● **Problem to solve**
Go through the data underneath and copy every line exactly.

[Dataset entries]
####

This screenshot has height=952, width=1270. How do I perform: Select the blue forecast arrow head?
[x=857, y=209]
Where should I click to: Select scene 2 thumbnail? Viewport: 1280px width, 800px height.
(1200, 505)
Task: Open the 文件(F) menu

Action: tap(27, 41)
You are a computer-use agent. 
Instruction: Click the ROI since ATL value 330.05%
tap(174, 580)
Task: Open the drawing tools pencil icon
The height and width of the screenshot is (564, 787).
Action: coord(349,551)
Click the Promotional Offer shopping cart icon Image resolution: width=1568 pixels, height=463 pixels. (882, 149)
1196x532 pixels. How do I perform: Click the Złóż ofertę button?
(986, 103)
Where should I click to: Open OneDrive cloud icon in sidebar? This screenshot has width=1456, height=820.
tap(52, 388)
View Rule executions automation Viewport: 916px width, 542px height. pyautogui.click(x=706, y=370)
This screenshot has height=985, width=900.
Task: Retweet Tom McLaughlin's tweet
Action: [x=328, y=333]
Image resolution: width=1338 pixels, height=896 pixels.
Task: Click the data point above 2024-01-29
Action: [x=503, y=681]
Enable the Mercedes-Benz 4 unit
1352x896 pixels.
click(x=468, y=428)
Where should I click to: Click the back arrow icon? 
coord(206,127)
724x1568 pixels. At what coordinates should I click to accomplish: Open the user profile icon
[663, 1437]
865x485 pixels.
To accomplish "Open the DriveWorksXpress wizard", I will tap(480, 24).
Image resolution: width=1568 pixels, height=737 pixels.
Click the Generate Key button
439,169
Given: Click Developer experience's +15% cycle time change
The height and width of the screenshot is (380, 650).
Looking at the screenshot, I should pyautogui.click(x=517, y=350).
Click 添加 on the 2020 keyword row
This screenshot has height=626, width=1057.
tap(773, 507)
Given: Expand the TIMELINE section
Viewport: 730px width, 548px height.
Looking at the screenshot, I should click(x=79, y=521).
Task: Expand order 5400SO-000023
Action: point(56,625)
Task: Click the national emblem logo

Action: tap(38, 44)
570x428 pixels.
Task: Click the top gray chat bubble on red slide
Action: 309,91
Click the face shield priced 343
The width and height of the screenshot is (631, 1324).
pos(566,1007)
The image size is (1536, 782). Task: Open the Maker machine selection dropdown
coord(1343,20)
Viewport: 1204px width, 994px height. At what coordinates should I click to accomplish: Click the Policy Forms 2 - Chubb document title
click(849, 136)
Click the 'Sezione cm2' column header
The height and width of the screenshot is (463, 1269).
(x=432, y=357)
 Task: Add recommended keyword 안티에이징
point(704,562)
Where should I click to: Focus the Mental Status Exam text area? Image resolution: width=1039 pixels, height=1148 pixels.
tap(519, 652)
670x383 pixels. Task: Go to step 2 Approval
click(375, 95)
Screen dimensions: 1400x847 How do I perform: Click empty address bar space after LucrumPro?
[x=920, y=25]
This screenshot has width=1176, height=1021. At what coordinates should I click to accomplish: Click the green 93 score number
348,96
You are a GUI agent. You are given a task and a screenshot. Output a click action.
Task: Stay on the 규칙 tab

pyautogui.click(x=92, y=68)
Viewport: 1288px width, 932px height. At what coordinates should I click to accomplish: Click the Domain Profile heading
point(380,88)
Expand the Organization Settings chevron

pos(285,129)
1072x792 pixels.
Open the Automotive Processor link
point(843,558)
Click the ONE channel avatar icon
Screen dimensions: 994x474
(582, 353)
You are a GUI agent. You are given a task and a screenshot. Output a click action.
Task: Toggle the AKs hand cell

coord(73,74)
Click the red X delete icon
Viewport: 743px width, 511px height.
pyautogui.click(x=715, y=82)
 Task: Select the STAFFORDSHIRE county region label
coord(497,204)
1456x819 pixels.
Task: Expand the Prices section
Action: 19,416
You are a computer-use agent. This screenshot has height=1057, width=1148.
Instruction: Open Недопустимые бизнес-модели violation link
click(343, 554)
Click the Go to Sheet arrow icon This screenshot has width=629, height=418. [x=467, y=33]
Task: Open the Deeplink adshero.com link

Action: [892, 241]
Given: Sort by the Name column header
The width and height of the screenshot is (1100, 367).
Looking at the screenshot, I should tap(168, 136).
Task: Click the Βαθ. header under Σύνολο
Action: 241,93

####

● **Written answer**
This screenshot has height=952, width=1270. How do I perform: Select the blue forecast arrow head?
[x=857, y=209]
Where should I click to: Select scene 2 thumbnail? Viewport: 1280px width, 800px height.
(1200, 505)
Task: Open the 文件(F) menu

Action: tap(27, 41)
You are a computer-use agent. 
Instruction: Click the ROI since ATL value 330.05%
tap(174, 580)
Task: Open the drawing tools pencil icon
The height and width of the screenshot is (564, 787).
Action: coord(349,551)
Click the Promotional Offer shopping cart icon Image resolution: width=1568 pixels, height=463 pixels. (882, 149)
1196x532 pixels. How do I perform: Click the Złóż ofertę button?
(986, 103)
Where should I click to: Open OneDrive cloud icon in sidebar? This screenshot has width=1456, height=820.
tap(52, 388)
View Rule executions automation Viewport: 916px width, 542px height. pyautogui.click(x=706, y=370)
This screenshot has height=985, width=900.
Task: Retweet Tom McLaughlin's tweet
Action: [x=328, y=333]
Image resolution: width=1338 pixels, height=896 pixels.
Task: Click the data point above 2024-01-29
Action: [x=503, y=681]
Enable the Mercedes-Benz 4 unit
1352x896 pixels.
click(x=468, y=428)
Where should I click to: Click the back arrow icon? 
coord(206,127)
724x1568 pixels. At what coordinates should I click to accomplish: Open the user profile icon
[663, 1437]
865x485 pixels.
To accomplish "Open the DriveWorksXpress wizard", I will tap(480, 24).
Image resolution: width=1568 pixels, height=737 pixels.
Click the Generate Key button
439,169
Given: Click Developer experience's +15% cycle time change
The height and width of the screenshot is (380, 650).
Looking at the screenshot, I should pyautogui.click(x=517, y=350).
Click 添加 on the 2020 keyword row
This screenshot has height=626, width=1057.
tap(773, 507)
Given: Expand the TIMELINE section
Viewport: 730px width, 548px height.
Looking at the screenshot, I should click(x=79, y=521).
Task: Expand order 5400SO-000023
Action: point(56,625)
Task: Click the national emblem logo

Action: tap(38, 44)
570x428 pixels.
Task: Click the top gray chat bubble on red slide
Action: 309,91
Click the face shield priced 343
The width and height of the screenshot is (631, 1324).
pos(566,1007)
The image size is (1536, 782). Task: Open the Maker machine selection dropdown
coord(1343,20)
Viewport: 1204px width, 994px height. At what coordinates should I click to accomplish: Click the Policy Forms 2 - Chubb document title
click(849, 136)
Click the 'Sezione cm2' column header
The height and width of the screenshot is (463, 1269).
(x=432, y=357)
 Task: Add recommended keyword 안티에이징
point(704,562)
Where should I click to: Focus the Mental Status Exam text area? Image resolution: width=1039 pixels, height=1148 pixels.
tap(519, 652)
670x383 pixels. Task: Go to step 2 Approval
click(375, 95)
Screen dimensions: 1400x847 How do I perform: Click empty address bar space after LucrumPro?
[x=920, y=25]
This screenshot has width=1176, height=1021. At what coordinates should I click to accomplish: Click the green 93 score number
348,96
You are a GUI agent. You are given a task and a screenshot. Output a click action.
Task: Stay on the 규칙 tab

pyautogui.click(x=92, y=68)
Viewport: 1288px width, 932px height. At what coordinates should I click to accomplish: Click the Domain Profile heading
point(380,88)
Expand the Organization Settings chevron

pos(285,129)
1072x792 pixels.
Open the Automotive Processor link
point(843,558)
Click the ONE channel avatar icon
Screen dimensions: 994x474
(582, 353)
You are a GUI agent. You are given a task and a screenshot. Output a click action.
Task: Toggle the AKs hand cell

coord(73,74)
Click the red X delete icon
Viewport: 743px width, 511px height.
pyautogui.click(x=715, y=82)
 Task: Select the STAFFORDSHIRE county region label
coord(497,204)
1456x819 pixels.
Task: Expand the Prices section
Action: 19,416
You are a computer-use agent. This screenshot has height=1057, width=1148.
Instruction: Open Недопустимые бизнес-модели violation link
click(343, 554)
Click the Go to Sheet arrow icon This screenshot has width=629, height=418. [x=467, y=33]
Task: Open the Deeplink adshero.com link

Action: [892, 241]
Given: Sort by the Name column header
The width and height of the screenshot is (1100, 367).
Looking at the screenshot, I should tap(168, 136).
Task: Click the Βαθ. header under Σύνολο
Action: 241,93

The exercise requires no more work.